DOCUMENT PASSAGE:
____________

There might be two versions of the Ch'onma-ho 1: the copy of the Syrian T-62 in the late 1970s, and an original copy exported by the Soviet Union which may be the T-62D. The Ch'onma-ho is not related to the Chinese Type 62. Despite its relation to the T-62, the original version of the Ch'onma-ho had thinner armour and was consequently lighter. This version of the tank has two distinctive bolts on the bottom portion of the upper glacis plate. The Ch'onma-ho I name was also given (at least by the West and South Korean white papers) to the imported T-62, which was later slightly upgraded to the IM version. Although no dates are available, the Ch'onma-ho I was later upgraded to the II version with a laser rangefinder above the mantlet. According to online sources this Ch'onma-ho was upgraded once again, probably in the mid-1980s, with a 'boom shield'. The Ch'onma-ho III might have also seen an armour upgrade with the addition of full-hull skirting and a new thermal shroud for the original 115 mm main gun.
The most modern Ch'onma-ho tanks seem to be the IV and V versions. The Ch'onma-ho IV is fitted with what resemble EDZ light explosive reactive armour bricks. Judging by photographs, these are mounted specifically on the turret side, with at least eight bricks per side. The Ch'onma-ho IV is reported to be upgraded with new side-mounted smoke launchers. North Korea is rumored to have received a few examples of the T-72s after 1992, and possibly a single T-90S main battle tank in August 2001. Any conclusion regarding whether the Ch'onma-ho has been upgraded to the standards of either the T-72 or the T-90S would be highly speculative at this point.

____________

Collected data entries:
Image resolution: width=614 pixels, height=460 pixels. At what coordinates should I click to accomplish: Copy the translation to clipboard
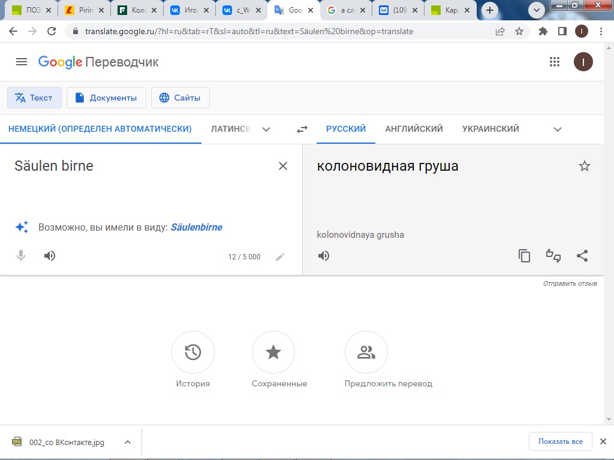(525, 256)
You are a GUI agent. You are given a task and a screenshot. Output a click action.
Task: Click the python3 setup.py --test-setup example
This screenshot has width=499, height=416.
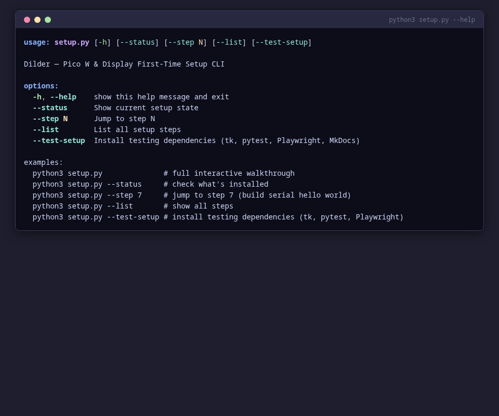click(x=96, y=217)
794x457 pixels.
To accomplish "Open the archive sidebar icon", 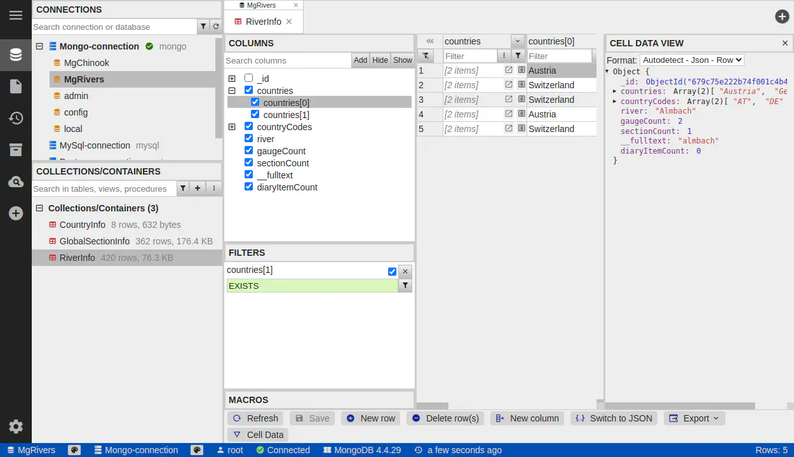I will (16, 150).
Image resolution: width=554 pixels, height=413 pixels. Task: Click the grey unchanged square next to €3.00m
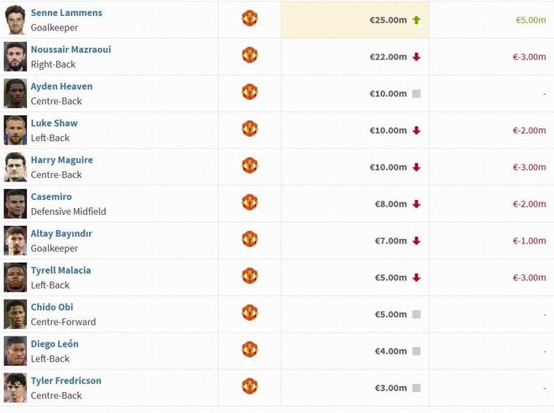coord(416,389)
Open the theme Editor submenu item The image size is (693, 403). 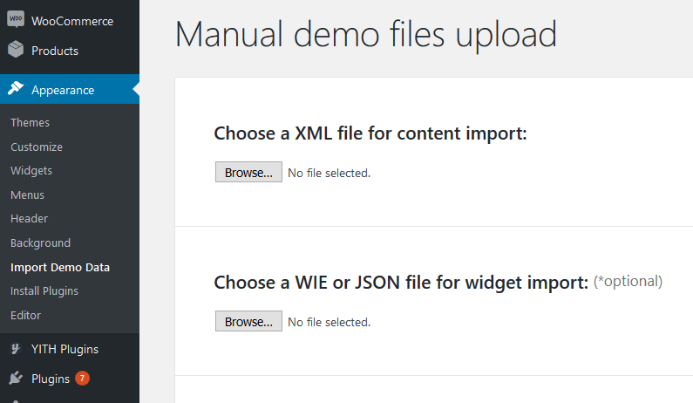click(25, 316)
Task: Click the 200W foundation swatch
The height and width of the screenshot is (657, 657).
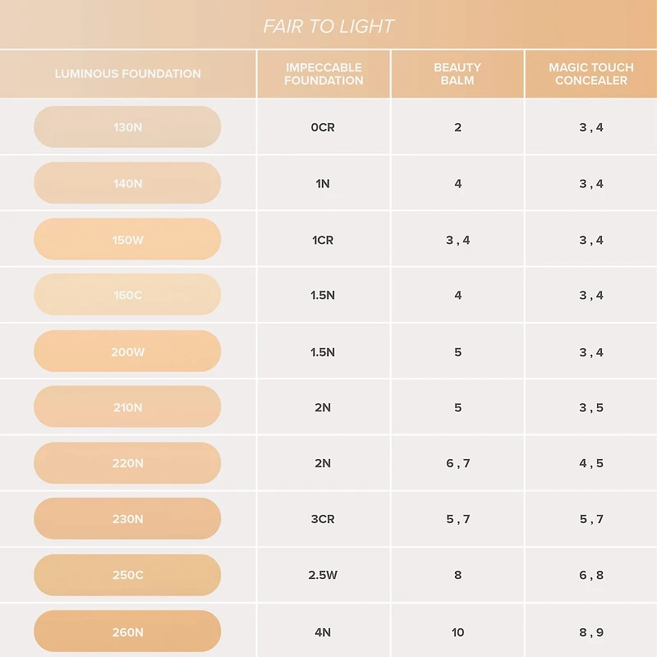Action: pos(127,351)
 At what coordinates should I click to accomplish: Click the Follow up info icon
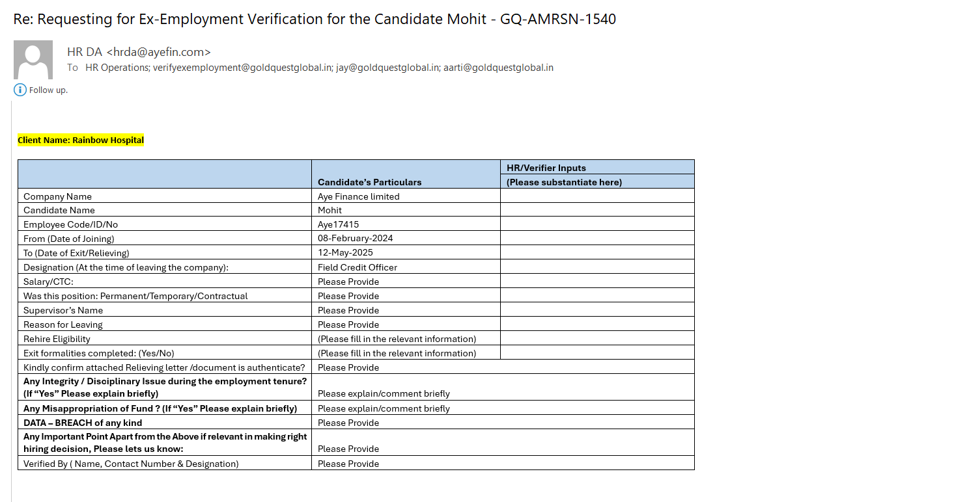click(x=20, y=90)
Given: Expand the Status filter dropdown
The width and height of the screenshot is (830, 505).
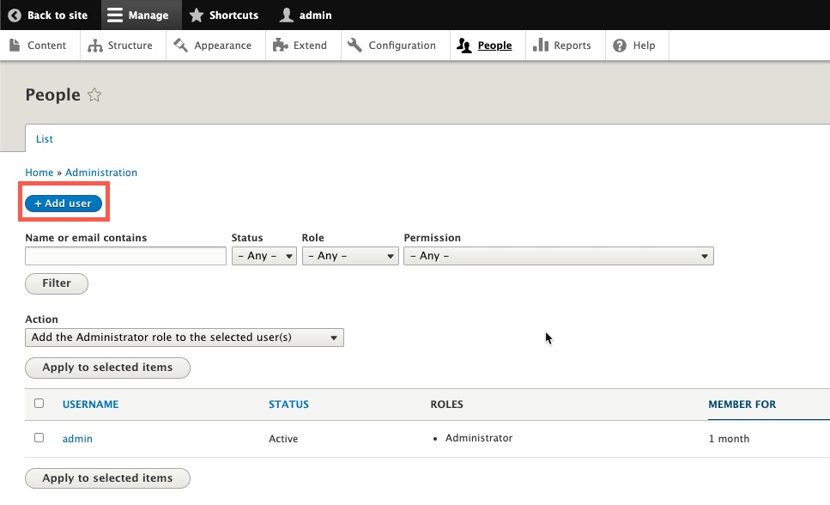Looking at the screenshot, I should pos(264,256).
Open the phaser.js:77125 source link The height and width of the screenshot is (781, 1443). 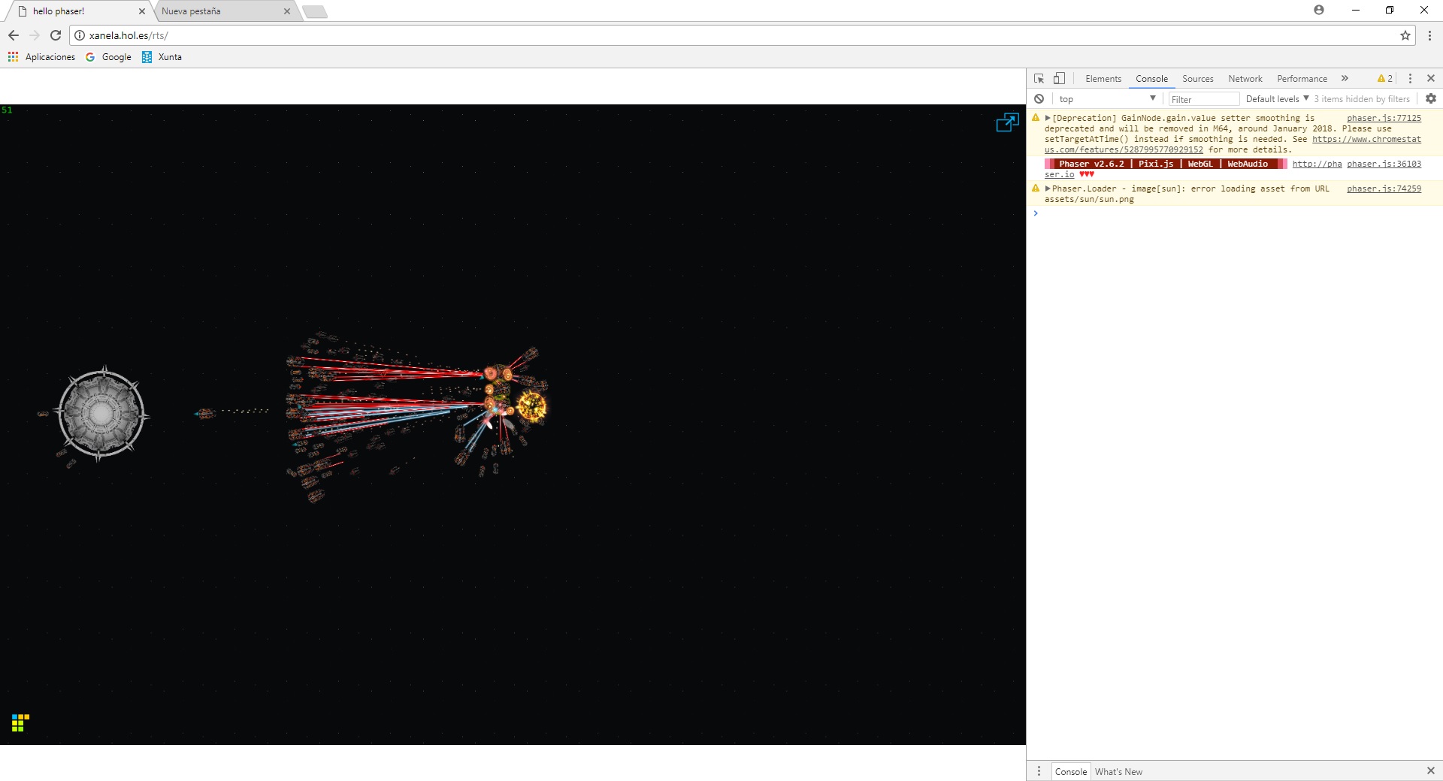[1384, 118]
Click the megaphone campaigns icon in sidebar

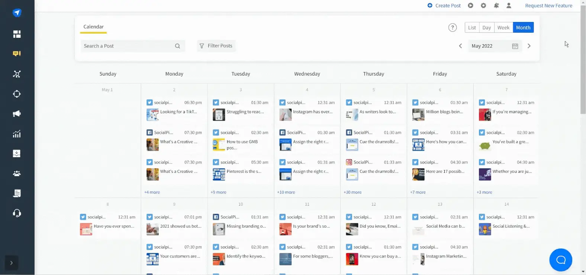17,114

____________

WHAT THE TASK ASKS: Carry on the text about the Ch'onma-ho tank from the point where it stops. You can ignore the rows entirely.

RESPONSE TO THE TASK:
Around 90% of the Ch'onma-ho is indigenously produced. There is evidence, however, that North Korea has purchased entire engines, or engine components, from Slovakia. Furthermore, it is thought that ceramic components, possibly for an upgraded armour scheme, are from foreign sources, as well as fire control components. It is not clear how much is indigenously produced in regards to the different variants of the Ch'onma-ho. The figure of 90% could have changed considerably between the original Ch'onma-ho I and the Ch'onma-ho V, although it should be kept into consideration that many of the major features are probably purchased from abroad – especially for the upgrades of the tanks. It is not clear how much North Korea can afford on producing on its own, or how much it can afford to import for that matter. It is thought that North Korea is considerably low on resources, especially money, and this belief has been perpetuated after North Korea's nuclear test incidents in 2006. It is possible that Russia is supplying North Korea with several components for North Korea's tank projects which include the Ch'onma-ho and quite possibly the M-2002, although no hard evidence can support this claim.
In August 2010 North Korean media revealed images of its new main battle tank the Pokpung-ho (also known as the M-2002), which had been rumoured to have been under development since the early 1990s and to have undergone performance trials in 2002. While precise details of its capabilities remain unclear, the Pokpung-ho appears to be simply a further improvement of the Ch'onma-ho. The news concerning North Korea's future main battle tank has certainly driven South Korea to look for outlets for their own national tank programs, including the future South Korean Main Battle Tank, the K2.